Pesquisando sobre o preço internacional do petróleo, cheguei a outubro de 2018, quando o barril custava US$ 80. Praticamente o mesmo valor de hoje. Na época, o litro da gasolina no Brasil variava entre R$ 4,30 e R$ 4,50, e a composição do preço dos combustíveis era a mesma de agora.
Segundo a ANP, o valor da gasolina nos postos é formado pelo custo da refinaria (35,6%), mais a adição do etanol anidro (14,8%). Tem ainda os tributos federais — Cide, PIS/Pasep e Cofins —, que chegam a 12,6%, e o ICMS médio de 28,1%. Além disso, 9% do preço na bomba equivalem à margem de distribuição e revenda.

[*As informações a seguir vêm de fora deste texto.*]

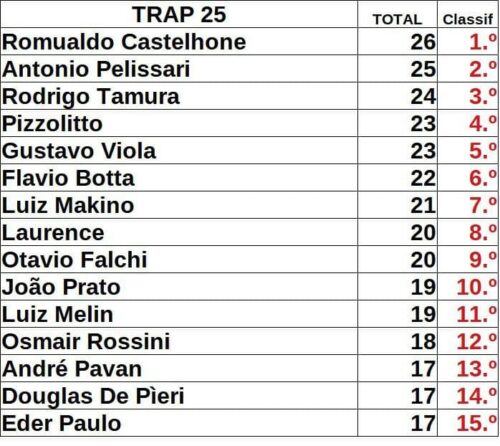Click Douglas De Pìeri's 14.º ranking

[468, 396]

Se o barril do petróleo valia o mesmo e a formação dos preços não foi alterada, quais as razões da diferença no valor dos combustíveis em três anos? Uma delas é a elevação dos biocombustíveis, que servem de aditivo para a gasolina e o diesel. Outro dos fatores é a variação do dólar. No mesmo outubro de 2018, a moeda americana era cotada na faixa de R$ 3,70, enquanto hoje passa dos R$ 5,50. Uma evolução de quase 50%.
E por que o dólar foi nas alturas? Há questões externas importantes, como as disputas entre China e Estados Unidos e a possibilidade de aumento dos juros americanos. Mas avalio que o pior de tudo é que há um congelamento de ideias e de iniciativas na condução econômica do país.
O governo federal perdeu o controle da economia, produz muita instabilidade política e não evolui nas reformas estruturantes. O Brasil virou um país marginal, que não atrai grandes investimentos em moeda estrangeira. Causamos medo e deixamos de ser confiáveis.
Não será com medidas atropeladas que vamos reduzir o preço da gasolina. A alteração no cálculo do ICMS sobre os combustíveis é mais uma cortina de fumaça para encobrir a incompetência da administração federal. Se for para mexer na questão dos impostos, que se avance com a reforma tributária que patina no Congresso.
Não aceito a ideia de o governo federal querer socializar com os governos estaduais o custo político do aumento dos combustíveis. Não é cabível que uma proposta inócua tire do nosso estado R$ 1,9 bilhão por ano em receitas de ICMS, justamente num momento em que é preciso ter recursos disponíveis para ampliar o investimento público e contribuir para acelerar a retomada da nossa economia. Sigo firme na defesa do Paraná.